Element and text position data:
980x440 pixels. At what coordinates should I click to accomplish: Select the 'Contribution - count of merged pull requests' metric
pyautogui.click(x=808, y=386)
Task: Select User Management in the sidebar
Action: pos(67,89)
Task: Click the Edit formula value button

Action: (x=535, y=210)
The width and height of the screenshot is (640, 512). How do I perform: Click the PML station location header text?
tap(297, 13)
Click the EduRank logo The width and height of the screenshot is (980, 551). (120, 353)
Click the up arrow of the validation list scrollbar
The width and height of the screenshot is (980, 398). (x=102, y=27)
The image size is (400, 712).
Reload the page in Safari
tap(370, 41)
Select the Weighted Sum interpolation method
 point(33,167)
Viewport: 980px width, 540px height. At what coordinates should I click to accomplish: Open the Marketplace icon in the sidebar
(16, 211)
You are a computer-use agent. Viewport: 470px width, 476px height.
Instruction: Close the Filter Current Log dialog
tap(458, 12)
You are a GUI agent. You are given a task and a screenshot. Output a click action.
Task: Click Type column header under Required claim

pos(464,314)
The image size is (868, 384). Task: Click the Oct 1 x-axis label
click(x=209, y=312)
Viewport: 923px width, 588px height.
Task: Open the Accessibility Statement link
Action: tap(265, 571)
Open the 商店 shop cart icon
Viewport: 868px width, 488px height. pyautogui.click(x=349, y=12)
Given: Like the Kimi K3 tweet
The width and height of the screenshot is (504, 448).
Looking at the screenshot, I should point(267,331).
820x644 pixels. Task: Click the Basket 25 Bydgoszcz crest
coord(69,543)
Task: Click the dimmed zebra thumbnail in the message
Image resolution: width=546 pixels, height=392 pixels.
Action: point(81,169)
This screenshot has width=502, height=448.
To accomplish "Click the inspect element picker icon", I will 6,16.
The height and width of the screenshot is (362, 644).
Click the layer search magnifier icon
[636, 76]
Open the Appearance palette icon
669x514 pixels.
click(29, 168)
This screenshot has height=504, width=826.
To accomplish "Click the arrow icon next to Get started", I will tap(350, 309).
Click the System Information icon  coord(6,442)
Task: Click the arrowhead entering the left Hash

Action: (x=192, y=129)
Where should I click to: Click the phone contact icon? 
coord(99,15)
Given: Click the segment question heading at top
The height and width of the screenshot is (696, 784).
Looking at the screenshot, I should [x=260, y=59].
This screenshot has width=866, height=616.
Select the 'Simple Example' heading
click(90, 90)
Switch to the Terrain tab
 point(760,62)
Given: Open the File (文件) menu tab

= Given request =
Please reproduce word for word the rows from the line containing "This screenshot has width=866, height=616." through the last row, including both of those lines.

= Answer to this exercise =
This screenshot has width=866, height=616.
Select the 'Simple Example' heading
click(90, 90)
Switch to the Terrain tab
 point(760,62)
Given: Open the File (文件) menu tab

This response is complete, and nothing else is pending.